EXERCISE INSTRUCTIONS: Copy the lines from the one containing "Given: Select the 运营通道 monitor icon" through the one containing "Action: 57,140" exactly as they appear, including both of those lines. Reproduce only that stretch of the records below.
===== RECORDED INFORMATION =====
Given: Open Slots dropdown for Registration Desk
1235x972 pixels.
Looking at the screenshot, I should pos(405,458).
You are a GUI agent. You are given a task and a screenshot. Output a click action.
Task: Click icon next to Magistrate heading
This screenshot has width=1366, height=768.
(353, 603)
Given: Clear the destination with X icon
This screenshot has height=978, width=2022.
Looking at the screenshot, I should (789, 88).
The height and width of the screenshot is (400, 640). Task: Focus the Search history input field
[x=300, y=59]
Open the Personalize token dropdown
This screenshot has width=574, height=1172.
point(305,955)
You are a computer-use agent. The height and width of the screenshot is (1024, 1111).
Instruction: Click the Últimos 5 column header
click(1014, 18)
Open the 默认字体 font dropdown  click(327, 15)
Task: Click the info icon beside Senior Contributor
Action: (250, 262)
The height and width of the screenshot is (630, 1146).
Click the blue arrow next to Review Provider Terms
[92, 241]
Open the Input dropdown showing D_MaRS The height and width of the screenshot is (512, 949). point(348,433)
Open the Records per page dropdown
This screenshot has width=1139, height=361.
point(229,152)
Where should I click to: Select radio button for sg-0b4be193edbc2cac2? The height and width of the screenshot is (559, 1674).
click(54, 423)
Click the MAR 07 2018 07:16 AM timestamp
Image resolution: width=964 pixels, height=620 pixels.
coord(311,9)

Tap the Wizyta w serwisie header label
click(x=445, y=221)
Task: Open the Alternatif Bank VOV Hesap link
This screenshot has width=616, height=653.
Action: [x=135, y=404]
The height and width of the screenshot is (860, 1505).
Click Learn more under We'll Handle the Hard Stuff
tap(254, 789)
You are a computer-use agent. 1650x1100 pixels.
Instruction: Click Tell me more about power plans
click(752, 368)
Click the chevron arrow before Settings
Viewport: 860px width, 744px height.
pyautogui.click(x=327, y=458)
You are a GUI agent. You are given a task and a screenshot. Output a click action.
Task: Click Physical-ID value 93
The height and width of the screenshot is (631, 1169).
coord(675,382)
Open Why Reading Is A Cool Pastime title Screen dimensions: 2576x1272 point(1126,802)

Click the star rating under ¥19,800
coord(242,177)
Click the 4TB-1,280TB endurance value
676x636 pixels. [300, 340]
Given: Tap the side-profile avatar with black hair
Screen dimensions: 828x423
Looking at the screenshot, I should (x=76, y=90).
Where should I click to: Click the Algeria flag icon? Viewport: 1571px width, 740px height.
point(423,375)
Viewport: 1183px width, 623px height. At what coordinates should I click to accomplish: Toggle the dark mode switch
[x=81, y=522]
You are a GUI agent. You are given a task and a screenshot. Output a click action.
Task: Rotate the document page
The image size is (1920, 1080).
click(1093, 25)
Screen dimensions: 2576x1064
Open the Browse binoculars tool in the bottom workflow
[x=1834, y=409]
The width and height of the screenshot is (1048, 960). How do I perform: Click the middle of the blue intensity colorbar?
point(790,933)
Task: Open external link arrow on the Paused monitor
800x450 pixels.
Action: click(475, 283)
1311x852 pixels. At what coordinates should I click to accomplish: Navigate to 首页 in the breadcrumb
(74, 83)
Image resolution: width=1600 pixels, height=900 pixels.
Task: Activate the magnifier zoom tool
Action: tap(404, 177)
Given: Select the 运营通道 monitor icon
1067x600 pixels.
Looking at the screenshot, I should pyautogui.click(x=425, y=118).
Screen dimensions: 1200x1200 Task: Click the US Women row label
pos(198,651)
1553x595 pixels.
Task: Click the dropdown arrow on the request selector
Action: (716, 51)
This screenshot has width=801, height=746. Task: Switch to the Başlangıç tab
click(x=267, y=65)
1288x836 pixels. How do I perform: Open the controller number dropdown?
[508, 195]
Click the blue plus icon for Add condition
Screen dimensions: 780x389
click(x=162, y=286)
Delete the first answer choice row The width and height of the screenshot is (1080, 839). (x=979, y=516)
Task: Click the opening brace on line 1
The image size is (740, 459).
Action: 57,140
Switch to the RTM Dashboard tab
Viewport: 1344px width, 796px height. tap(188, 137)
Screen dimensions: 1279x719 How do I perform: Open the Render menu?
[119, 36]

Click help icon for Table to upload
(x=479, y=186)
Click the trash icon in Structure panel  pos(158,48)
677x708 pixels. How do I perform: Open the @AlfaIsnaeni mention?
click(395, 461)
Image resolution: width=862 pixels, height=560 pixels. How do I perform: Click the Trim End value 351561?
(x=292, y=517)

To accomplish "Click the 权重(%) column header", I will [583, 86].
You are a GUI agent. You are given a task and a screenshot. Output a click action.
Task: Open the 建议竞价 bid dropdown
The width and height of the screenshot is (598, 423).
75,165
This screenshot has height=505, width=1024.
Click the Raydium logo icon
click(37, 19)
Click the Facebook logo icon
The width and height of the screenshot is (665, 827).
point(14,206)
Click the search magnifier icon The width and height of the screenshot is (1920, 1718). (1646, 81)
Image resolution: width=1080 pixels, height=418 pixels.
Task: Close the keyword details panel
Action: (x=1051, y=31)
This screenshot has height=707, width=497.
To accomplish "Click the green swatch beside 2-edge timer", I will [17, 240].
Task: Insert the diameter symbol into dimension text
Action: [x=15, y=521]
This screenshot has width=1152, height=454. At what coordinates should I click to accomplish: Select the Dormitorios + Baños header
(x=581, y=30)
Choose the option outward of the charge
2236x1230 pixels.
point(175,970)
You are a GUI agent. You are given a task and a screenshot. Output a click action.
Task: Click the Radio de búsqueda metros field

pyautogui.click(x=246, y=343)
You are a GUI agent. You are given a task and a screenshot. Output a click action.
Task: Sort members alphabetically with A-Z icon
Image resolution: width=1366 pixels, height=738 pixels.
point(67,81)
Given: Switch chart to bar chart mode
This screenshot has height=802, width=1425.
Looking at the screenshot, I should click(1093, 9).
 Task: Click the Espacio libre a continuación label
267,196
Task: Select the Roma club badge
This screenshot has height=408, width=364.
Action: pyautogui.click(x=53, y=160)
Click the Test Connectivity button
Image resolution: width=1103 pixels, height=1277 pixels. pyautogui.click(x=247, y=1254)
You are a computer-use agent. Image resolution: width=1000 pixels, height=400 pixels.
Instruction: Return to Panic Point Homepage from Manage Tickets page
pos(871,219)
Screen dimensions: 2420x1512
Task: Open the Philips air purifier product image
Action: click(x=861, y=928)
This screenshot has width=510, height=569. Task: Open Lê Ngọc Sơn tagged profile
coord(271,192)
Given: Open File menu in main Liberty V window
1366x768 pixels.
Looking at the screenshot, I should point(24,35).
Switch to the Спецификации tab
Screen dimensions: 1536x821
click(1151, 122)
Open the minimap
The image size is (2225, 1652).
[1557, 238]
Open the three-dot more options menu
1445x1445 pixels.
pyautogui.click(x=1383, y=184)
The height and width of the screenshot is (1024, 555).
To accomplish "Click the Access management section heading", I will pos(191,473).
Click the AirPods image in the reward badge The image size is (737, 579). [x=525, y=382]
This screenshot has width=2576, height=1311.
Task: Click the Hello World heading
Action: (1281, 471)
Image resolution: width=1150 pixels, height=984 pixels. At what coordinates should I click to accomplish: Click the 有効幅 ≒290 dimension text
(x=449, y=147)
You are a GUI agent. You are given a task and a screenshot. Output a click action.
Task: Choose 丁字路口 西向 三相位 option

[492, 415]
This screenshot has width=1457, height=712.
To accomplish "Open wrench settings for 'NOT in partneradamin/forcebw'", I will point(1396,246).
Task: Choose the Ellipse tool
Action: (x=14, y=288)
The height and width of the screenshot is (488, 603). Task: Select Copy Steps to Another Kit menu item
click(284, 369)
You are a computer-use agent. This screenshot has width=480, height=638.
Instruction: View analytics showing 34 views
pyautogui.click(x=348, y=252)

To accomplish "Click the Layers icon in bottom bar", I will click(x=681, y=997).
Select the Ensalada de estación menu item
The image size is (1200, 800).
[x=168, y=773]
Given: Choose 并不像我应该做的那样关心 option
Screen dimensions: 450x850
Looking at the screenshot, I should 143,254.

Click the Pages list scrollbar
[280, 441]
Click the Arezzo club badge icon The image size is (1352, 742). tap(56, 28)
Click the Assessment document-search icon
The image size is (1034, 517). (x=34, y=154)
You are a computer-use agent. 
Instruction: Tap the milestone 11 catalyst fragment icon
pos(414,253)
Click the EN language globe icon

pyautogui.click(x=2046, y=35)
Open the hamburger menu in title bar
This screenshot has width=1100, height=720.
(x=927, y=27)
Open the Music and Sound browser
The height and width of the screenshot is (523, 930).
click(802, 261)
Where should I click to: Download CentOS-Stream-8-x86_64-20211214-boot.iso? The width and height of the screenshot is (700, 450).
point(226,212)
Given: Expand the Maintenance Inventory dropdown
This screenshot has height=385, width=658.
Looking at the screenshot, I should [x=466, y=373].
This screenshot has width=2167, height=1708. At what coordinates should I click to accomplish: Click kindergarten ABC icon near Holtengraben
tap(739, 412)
=====
ANSWER TO THE TASK:
Given: Select the 运营通道 monitor icon
1067x600 pixels.
Looking at the screenshot, I should pyautogui.click(x=425, y=118).
Screen dimensions: 1200x1200 Task: Click the US Women row label
pos(198,651)
1553x595 pixels.
Task: Click the dropdown arrow on the request selector
Action: (716, 51)
This screenshot has width=801, height=746. Task: Switch to the Başlangıç tab
click(x=267, y=65)
1288x836 pixels. How do I perform: Open the controller number dropdown?
[508, 195]
Click the blue plus icon for Add condition
Screen dimensions: 780x389
click(x=162, y=286)
Delete the first answer choice row The width and height of the screenshot is (1080, 839). (x=979, y=516)
Task: Click the opening brace on line 1
The image size is (740, 459).
Action: 57,140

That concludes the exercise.